La intención de los militares fue mostrar ese cambio como un signo de apertura. Pero los manifestantes aseguran que se trata de meras modificaciones cosméticas: concesiones para que todo siga igual, mientras quienes dirigen la transición hacia el prometido «nuevo régimen» son los mismos de siempre. Su lucha, dicen, es por un cambio de fondo, lo que implica la renuncia de toda la órbita de dirigentes cercanos a Bouteflika –incluido el general Salah– y la realización de elecciones transparentes.

Slimane Chenine. El líder opositor presidirá la Asamblea Popular Nacional. (AFP/Dachary)

En sus movilizaciones, sin embargo, se mezclan todo tipo de reclamos: desde las proclamas para poner fin a la corrupción, hasta cuestiones vinculadas con la situación económica y social del país. Como en muchos otros territorios que sufrieron el saqueo colonialista, Argelia cuenta con servicios de salud, educación y transporte deficientes, posee una infraestructura atrasada y depende casi exclusivamente de sus recursos naturales.

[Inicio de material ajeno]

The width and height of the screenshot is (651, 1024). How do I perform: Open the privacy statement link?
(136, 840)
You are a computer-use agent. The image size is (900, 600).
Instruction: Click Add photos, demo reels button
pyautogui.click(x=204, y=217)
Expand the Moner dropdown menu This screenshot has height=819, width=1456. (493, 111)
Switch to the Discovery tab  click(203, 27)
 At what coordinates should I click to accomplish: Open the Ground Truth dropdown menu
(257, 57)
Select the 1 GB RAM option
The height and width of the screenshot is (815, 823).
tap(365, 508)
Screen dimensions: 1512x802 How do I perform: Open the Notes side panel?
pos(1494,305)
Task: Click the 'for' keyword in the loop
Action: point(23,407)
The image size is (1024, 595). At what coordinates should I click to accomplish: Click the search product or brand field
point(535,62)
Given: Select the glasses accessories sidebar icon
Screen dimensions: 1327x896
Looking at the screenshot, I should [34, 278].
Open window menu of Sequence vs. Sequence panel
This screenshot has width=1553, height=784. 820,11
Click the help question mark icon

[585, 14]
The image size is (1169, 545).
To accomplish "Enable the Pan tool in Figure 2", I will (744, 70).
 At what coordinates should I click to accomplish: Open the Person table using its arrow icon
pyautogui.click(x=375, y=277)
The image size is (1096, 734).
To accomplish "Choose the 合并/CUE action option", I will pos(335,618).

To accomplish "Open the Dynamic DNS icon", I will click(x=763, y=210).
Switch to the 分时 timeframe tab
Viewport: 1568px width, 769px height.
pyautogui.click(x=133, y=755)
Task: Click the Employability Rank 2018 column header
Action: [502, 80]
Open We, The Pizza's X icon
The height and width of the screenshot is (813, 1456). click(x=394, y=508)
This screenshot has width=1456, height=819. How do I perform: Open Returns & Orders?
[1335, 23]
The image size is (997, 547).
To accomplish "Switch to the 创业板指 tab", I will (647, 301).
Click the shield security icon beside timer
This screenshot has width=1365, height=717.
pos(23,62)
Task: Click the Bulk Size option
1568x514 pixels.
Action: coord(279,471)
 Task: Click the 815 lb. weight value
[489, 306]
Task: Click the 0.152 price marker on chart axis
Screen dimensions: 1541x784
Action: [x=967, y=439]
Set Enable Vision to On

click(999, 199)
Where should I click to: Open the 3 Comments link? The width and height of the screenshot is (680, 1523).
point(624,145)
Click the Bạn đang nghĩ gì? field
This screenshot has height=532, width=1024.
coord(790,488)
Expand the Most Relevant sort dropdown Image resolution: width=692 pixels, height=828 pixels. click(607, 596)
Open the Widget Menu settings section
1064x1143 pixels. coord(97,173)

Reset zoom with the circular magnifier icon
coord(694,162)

El final de la revuelta argelina aún no está escrito. Todavía está por verse si los militares lograrán imponerse a las protestas o si sucumbirán ante el variopinto y fragmentado movimiento ciudadano, integrado por diferentes clases sociales y posiciones políticas. Experiencias como la de Egipto, cuya primavera democrática decantó en una brutal dictadura comandada por un oficial del Ejército, obligan a recordar que, sin organización ni propuestas alternativas sólidas, el remedio puede terminar siendo peor que la enfermedad.